[Rows of pointing data]
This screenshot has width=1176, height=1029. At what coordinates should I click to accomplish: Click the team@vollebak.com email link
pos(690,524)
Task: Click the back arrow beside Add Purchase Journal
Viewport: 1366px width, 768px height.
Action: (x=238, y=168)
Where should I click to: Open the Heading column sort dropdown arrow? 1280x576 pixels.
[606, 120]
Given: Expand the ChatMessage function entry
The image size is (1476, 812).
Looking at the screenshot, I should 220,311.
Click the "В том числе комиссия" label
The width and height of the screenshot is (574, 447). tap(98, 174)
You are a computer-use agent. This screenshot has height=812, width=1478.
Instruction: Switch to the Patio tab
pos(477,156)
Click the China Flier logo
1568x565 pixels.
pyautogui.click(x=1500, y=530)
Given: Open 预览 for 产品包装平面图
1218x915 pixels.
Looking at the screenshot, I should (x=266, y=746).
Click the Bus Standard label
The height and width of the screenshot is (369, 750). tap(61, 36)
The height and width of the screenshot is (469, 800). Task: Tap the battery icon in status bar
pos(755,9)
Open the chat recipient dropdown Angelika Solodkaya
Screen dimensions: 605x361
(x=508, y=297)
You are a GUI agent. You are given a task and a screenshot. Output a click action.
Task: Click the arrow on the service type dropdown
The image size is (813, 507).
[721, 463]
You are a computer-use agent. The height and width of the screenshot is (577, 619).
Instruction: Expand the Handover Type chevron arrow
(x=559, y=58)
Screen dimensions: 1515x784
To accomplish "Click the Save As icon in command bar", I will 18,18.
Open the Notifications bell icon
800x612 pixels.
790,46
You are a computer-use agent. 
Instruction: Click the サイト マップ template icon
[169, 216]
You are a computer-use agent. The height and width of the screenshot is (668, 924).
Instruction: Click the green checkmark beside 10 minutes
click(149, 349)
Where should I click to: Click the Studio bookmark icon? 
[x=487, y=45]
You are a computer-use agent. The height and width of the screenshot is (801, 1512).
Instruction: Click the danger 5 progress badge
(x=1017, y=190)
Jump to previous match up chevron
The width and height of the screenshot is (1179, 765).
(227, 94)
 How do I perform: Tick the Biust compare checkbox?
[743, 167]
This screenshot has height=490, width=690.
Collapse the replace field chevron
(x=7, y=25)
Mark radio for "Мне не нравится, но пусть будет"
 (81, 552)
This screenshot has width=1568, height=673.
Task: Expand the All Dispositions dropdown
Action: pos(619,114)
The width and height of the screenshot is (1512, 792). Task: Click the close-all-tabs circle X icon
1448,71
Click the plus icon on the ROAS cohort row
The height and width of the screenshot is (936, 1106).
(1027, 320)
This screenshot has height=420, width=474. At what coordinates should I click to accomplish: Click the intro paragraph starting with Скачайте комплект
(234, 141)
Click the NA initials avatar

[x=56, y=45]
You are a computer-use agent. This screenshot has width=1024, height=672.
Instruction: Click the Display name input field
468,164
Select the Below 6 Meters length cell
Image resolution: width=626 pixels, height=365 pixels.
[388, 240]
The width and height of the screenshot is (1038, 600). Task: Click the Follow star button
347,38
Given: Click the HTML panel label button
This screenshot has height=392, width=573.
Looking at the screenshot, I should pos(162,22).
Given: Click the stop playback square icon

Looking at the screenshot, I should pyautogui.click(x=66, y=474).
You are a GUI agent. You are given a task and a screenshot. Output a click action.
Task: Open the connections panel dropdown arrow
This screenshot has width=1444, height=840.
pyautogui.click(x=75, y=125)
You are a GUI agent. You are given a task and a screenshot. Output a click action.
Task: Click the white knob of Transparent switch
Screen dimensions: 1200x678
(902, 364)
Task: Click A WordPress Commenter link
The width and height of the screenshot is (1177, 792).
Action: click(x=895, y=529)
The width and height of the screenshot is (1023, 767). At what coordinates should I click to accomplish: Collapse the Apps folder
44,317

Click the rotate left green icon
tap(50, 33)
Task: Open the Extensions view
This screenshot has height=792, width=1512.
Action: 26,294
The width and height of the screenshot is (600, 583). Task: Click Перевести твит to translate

▶ [Exercise brief]:
Retype all of the lines above without changing anything.

▶ [Correct answer]:
This screenshot has width=1176, height=1029. At what coordinates should I click to accomplish: Click the team@vollebak.com email link
pos(690,524)
Task: Click the back arrow beside Add Purchase Journal
Viewport: 1366px width, 768px height.
Action: (x=238, y=168)
Where should I click to: Open the Heading column sort dropdown arrow? 1280x576 pixels.
[606, 120]
Given: Expand the ChatMessage function entry
The image size is (1476, 812).
Looking at the screenshot, I should 220,311.
Click the "В том числе комиссия" label
The width and height of the screenshot is (574, 447). tap(98, 174)
You are a computer-use agent. This screenshot has height=812, width=1478.
Instruction: Switch to the Patio tab
pos(477,156)
Click the China Flier logo
1568x565 pixels.
pyautogui.click(x=1500, y=530)
Given: Open 预览 for 产品包装平面图
1218x915 pixels.
Looking at the screenshot, I should (x=266, y=746).
Click the Bus Standard label
The height and width of the screenshot is (369, 750). tap(61, 36)
The height and width of the screenshot is (469, 800). Task: Tap the battery icon in status bar
pos(755,9)
Open the chat recipient dropdown Angelika Solodkaya
Screen dimensions: 605x361
(x=508, y=297)
You are a GUI agent. You are given a task and a screenshot. Output a click action.
Task: Click the arrow on the service type dropdown
The image size is (813, 507).
[721, 463]
You are a computer-use agent. The height and width of the screenshot is (577, 619).
Instruction: Expand the Handover Type chevron arrow
(x=559, y=58)
Screen dimensions: 1515x784
To accomplish "Click the Save As icon in command bar", I will 18,18.
Open the Notifications bell icon
800x612 pixels.
790,46
You are a computer-use agent. 
Instruction: Click the サイト マップ template icon
[169, 216]
You are a computer-use agent. The height and width of the screenshot is (668, 924).
Instruction: Click the green checkmark beside 10 minutes
click(149, 349)
Where should I click to: Click the Studio bookmark icon? 
[x=487, y=45]
You are a computer-use agent. The height and width of the screenshot is (801, 1512).
Instruction: Click the danger 5 progress badge
(x=1017, y=190)
Jump to previous match up chevron
The width and height of the screenshot is (1179, 765).
(227, 94)
 How do I perform: Tick the Biust compare checkbox?
[743, 167]
This screenshot has height=490, width=690.
Collapse the replace field chevron
(x=7, y=25)
Mark radio for "Мне не нравится, но пусть будет"
 (81, 552)
This screenshot has width=1568, height=673.
Task: Expand the All Dispositions dropdown
Action: pos(619,114)
The width and height of the screenshot is (1512, 792). Task: Click the close-all-tabs circle X icon
1448,71
Click the plus icon on the ROAS cohort row
The height and width of the screenshot is (936, 1106).
(1027, 320)
This screenshot has height=420, width=474. At what coordinates should I click to accomplish: Click the intro paragraph starting with Скачайте комплект
(234, 141)
Click the NA initials avatar

[x=56, y=45]
You are a computer-use agent. This screenshot has width=1024, height=672.
Instruction: Click the Display name input field
468,164
Select the Below 6 Meters length cell
Image resolution: width=626 pixels, height=365 pixels.
[388, 240]
The width and height of the screenshot is (1038, 600). Task: Click the Follow star button
347,38
Given: Click the HTML panel label button
This screenshot has height=392, width=573.
Looking at the screenshot, I should pos(162,22).
Given: Click the stop playback square icon

Looking at the screenshot, I should pyautogui.click(x=66, y=474).
You are a GUI agent. You are given a task and a screenshot. Output a click action.
Task: Open the connections panel dropdown arrow
This screenshot has width=1444, height=840.
pyautogui.click(x=75, y=125)
You are a GUI agent. You are given a task and a screenshot. Output a click action.
Task: Click the white knob of Transparent switch
Screen dimensions: 1200x678
(902, 364)
Task: Click A WordPress Commenter link
The width and height of the screenshot is (1177, 792).
Action: click(x=895, y=529)
The width and height of the screenshot is (1023, 767). At what coordinates should I click to accomplish: Collapse the Apps folder
44,317

Click the rotate left green icon
tap(50, 33)
Task: Open the Extensions view
This screenshot has height=792, width=1512.
Action: 26,294
The width and height of the screenshot is (600, 583). Task: Click Перевести твит to translate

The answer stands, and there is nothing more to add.